Each Git-backed task runs in a git worktree. The worktree has a current branch, and Superconductor tracks a target branch for review and comparison.

The current branch holds the worktree’s changes. Example branch names:

feat/api-docs
fix/login-timeout
chore/update-fixtures

When a worktree starts from a generated or temporary branch name, rename it from a Superconductor-launched terminal:

Terminal window
sc worktree rename-branch feat/api-docs

Run the command from the worktree’s terminal so Superconductor resolves the correct worktree.

New worktrees start on a temporary branch prefixed sc-. Superconductor treats the sc- prefix as a signal to require a one-time rename before normal task work, so the first action in a new worktree’s terminal or agent session should be sc worktree rename-branch <name>.

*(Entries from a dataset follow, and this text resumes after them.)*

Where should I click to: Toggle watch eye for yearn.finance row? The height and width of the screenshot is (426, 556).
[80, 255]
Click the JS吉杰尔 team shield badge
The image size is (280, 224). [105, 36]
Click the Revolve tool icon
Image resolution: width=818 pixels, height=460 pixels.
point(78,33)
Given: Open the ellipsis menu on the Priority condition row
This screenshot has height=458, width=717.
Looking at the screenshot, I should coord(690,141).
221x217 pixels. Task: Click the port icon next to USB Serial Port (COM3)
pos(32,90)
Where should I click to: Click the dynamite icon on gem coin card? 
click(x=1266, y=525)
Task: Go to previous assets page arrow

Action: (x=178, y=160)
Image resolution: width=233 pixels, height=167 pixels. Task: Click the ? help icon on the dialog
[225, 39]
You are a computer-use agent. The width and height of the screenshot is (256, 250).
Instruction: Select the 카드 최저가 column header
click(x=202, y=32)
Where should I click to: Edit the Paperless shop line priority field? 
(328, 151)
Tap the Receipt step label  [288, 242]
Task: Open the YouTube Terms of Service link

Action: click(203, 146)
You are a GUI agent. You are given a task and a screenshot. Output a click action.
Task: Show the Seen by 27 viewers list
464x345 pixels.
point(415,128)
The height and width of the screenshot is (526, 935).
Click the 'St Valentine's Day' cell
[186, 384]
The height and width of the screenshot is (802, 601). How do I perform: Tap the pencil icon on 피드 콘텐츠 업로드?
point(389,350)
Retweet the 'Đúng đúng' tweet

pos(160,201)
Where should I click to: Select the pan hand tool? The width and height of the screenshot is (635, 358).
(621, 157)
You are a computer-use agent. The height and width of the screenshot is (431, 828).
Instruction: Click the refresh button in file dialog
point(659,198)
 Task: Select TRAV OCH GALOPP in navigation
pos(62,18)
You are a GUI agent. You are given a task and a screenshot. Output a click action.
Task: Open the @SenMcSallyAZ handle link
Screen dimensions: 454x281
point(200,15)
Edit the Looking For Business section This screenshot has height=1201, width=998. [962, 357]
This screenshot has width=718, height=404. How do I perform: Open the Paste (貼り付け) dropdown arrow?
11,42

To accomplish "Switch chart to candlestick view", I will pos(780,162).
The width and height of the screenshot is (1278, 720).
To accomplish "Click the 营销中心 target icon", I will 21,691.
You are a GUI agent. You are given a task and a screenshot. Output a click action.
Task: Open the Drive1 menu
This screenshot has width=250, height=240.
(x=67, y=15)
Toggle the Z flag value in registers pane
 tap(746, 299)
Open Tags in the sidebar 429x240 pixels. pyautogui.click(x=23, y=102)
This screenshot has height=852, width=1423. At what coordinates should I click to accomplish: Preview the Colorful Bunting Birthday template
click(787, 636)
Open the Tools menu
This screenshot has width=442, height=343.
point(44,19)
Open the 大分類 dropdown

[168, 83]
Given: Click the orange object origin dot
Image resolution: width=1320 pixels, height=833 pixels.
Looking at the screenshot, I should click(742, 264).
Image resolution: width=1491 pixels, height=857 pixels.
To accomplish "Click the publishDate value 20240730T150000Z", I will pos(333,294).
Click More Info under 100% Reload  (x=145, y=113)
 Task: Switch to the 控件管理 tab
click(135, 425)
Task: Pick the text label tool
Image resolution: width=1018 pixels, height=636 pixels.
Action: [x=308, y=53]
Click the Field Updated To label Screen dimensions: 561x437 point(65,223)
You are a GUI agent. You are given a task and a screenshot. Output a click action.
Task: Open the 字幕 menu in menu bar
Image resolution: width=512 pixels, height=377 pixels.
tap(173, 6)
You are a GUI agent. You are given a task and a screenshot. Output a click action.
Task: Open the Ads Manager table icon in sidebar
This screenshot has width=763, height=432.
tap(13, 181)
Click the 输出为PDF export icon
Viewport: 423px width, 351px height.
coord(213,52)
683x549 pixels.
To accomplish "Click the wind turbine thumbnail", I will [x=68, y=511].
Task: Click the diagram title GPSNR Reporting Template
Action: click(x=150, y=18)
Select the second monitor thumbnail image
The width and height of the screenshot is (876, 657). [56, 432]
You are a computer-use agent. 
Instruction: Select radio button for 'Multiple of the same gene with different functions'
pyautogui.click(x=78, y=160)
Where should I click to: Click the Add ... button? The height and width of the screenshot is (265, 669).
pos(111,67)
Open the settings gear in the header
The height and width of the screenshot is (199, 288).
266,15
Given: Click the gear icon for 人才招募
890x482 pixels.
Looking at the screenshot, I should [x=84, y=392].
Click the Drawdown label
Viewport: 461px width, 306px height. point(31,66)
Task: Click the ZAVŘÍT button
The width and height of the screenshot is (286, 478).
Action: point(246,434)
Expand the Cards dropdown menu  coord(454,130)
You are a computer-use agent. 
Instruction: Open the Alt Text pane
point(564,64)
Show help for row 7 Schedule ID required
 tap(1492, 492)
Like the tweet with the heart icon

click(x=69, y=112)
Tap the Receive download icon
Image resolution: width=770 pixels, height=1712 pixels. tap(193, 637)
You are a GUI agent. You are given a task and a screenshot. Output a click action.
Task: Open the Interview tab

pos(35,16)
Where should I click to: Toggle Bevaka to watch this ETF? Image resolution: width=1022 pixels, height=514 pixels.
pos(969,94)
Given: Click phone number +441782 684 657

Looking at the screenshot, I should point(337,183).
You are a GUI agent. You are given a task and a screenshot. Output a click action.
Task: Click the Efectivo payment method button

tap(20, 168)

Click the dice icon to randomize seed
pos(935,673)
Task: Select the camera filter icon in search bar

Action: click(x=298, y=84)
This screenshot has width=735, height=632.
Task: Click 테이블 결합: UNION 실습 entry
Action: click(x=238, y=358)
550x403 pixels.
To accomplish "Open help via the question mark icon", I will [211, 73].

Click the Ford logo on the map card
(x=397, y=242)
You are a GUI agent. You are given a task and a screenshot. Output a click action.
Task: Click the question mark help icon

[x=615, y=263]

When Settings → Agents → Session default → Branch naming is enabled (the default), Superconductor adds a naming rule to the launched agent’s prompt. The agent then proposes a name and runs sc worktree rename-branch itself.

The built-in convention is kebab-case with a type prefix, drawn from Conventional Commits:

feat/ new feature
fix/ bug fix
refactor/ internal restructuring
docs/ documentation only
chore/ maintenance, dependencies, tooling
test/ tests only
ci/ CI configuration
perf/ performance
style/ formatting only
build/ build system or external deps

Examples:

feat/api-docs
fix/login-timeout
refactor/sidebar-state
docs/install-guide
chore/update-fixtures

Override the built-in rule per scope. Settings cascade global → workspace → project, so a single repository can pin its own convention. Edit the rule in Settings → Agents → Session default → Branch naming; the chosen scope’s rule replaces the prefix list passed to the agent.

A custom rule might require a ticket prefix:

{ticket}/{short-description}, kebab-case, e.g. ENG-1234/login-timeout

If you prefer to name branches yourself, disable automatic branch naming in the same panel, then run sc worktree rename-branch <name> from the worktree’s terminal before starting work. Superconductor blocks normal review actions until the sc- prefix is gone.

Superconductor compares the worktree against the target branch. The target powers review summaries, changed-file counts, behind-target indicators, and review checklists.

Common target branches:

main
master
develop
release/2026-05

Check the current target branch with:

Terminal window
sc worktree status --json

Set the target only when you intend to change the merge target:

Terminal window
sc worktree set-target-branch release/2026-05

Superconductor owns the worktree’s target branch, and the app may use a project-specific or PR-specific value. Do not infer the target from the folder name, the current git branch, or origin/HEAD.

If an agent needs the target branch, tell it to run:

Terminal window
sc worktree status --json

If the target branch has moved, the worktree falls behind. Fetch or rebase through your normal git workflow, then review the diff again.

Before merging, confirm that:

  • The target branch is correct.
  • The current branch is up to date with the target.
  • The diff contains only the intended task.
  • Tests ran against the branch you plan to merge.

When a worktree has an associated pull request, Superconductor uses PR metadata for the target branch and review state. The local target branch still matters because it controls local diff summaries and review commands.